WHAT IS BEING ASKED: At the line containing "Screen dimensions: 496x243", begin an exact copy, and continue through the last line of the entries below. Leave out any pictures.

ENTRIES SUPPLIED:
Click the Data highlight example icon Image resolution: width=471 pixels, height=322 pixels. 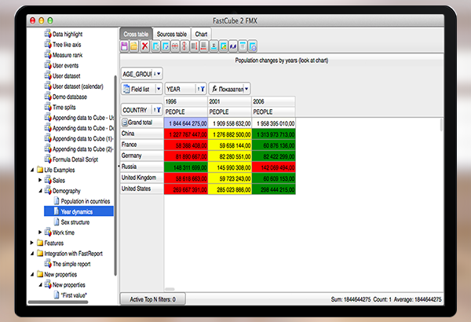(x=46, y=35)
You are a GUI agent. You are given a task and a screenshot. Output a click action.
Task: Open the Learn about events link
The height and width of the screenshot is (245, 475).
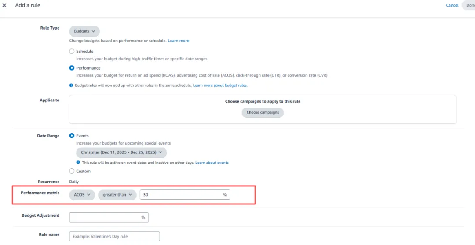click(x=212, y=163)
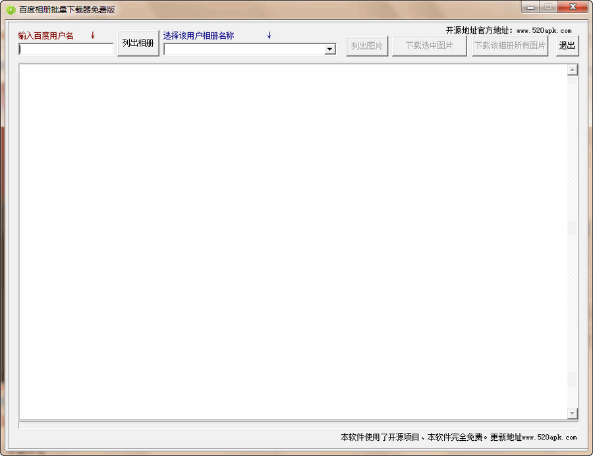Click the 退出 button to exit
The height and width of the screenshot is (456, 593).
(x=567, y=45)
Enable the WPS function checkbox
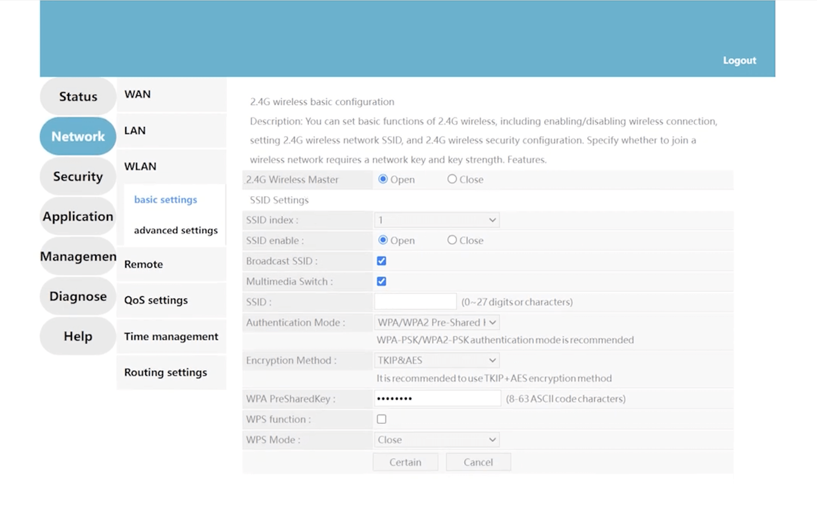Viewport: 817px width, 510px height. pos(381,419)
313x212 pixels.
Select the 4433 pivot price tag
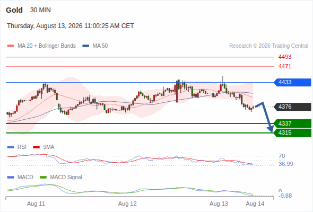point(292,82)
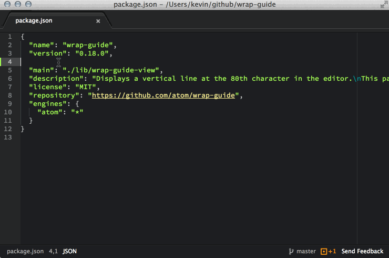Place cursor in the "0.18.0" version string
Viewport: 389px width, 258px height.
click(91, 53)
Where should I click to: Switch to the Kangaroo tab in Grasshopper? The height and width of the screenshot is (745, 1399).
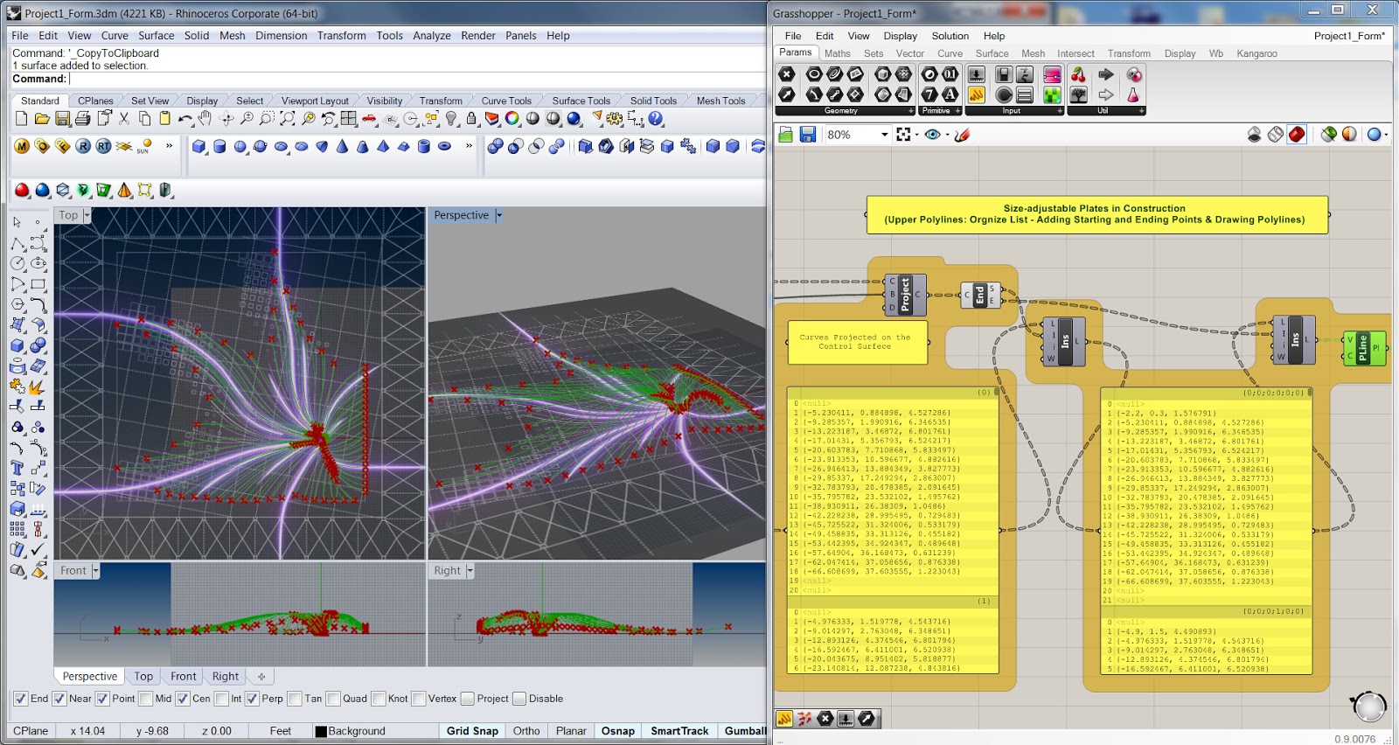(x=1256, y=53)
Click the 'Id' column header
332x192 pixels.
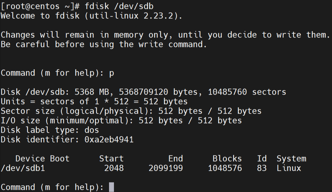[262, 159]
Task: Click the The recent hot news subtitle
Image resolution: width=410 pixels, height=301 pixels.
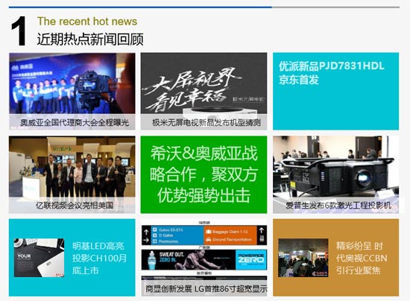Action: coord(87,21)
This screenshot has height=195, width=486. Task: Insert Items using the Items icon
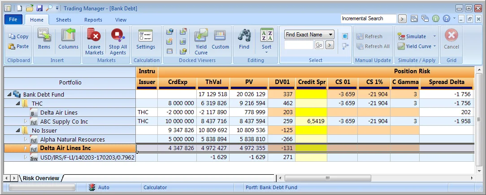click(x=44, y=36)
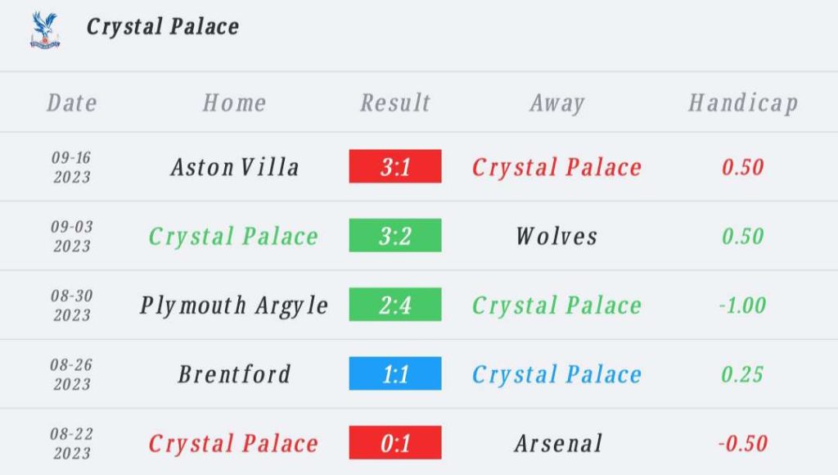838x475 pixels.
Task: Select the Arsenal team name
Action: point(557,443)
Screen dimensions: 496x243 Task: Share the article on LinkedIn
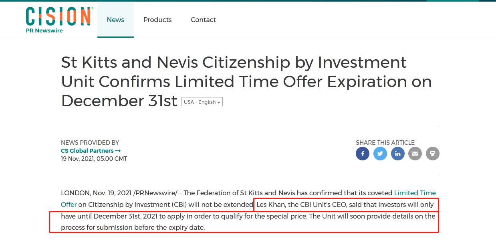[397, 154]
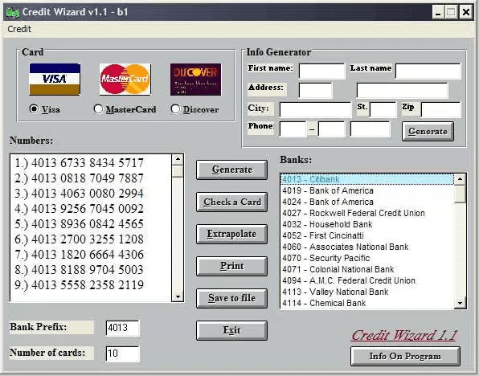Viewport: 479px width, 376px height.
Task: Click the Credit Wizard 1.1 logo text
Action: pyautogui.click(x=404, y=335)
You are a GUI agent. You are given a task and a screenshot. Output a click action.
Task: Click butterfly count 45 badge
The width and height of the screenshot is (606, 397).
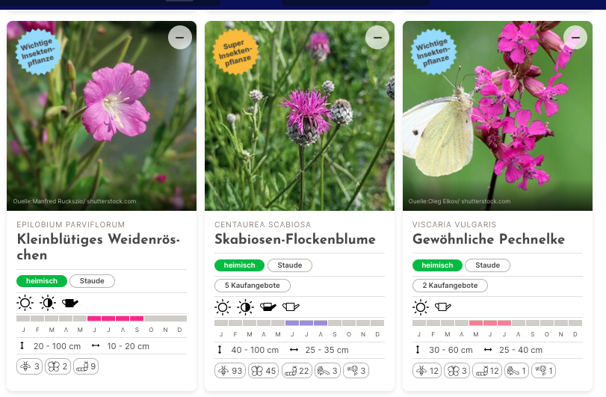[x=264, y=371]
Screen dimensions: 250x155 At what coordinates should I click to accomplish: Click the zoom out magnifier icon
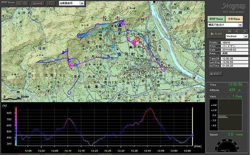[x=25, y=4]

EXERCISE RESULT:
Screen dimensions: 496x243 Task: Share the article on LinkedIn
[397, 154]
Viewport: 479px width, 376px height.
Task: Click the Credit Wizard 1.1 logo text
Action: pyautogui.click(x=404, y=335)
You are a GUI agent. You are given a task and a screenshot. Output a click action.
Task: Click butterfly count 45 badge
The width and height of the screenshot is (606, 397).
[x=264, y=371]
Screen dimensions: 250x155 At what coordinates should I click to accomplish: Click the zoom out magnifier icon
[x=25, y=4]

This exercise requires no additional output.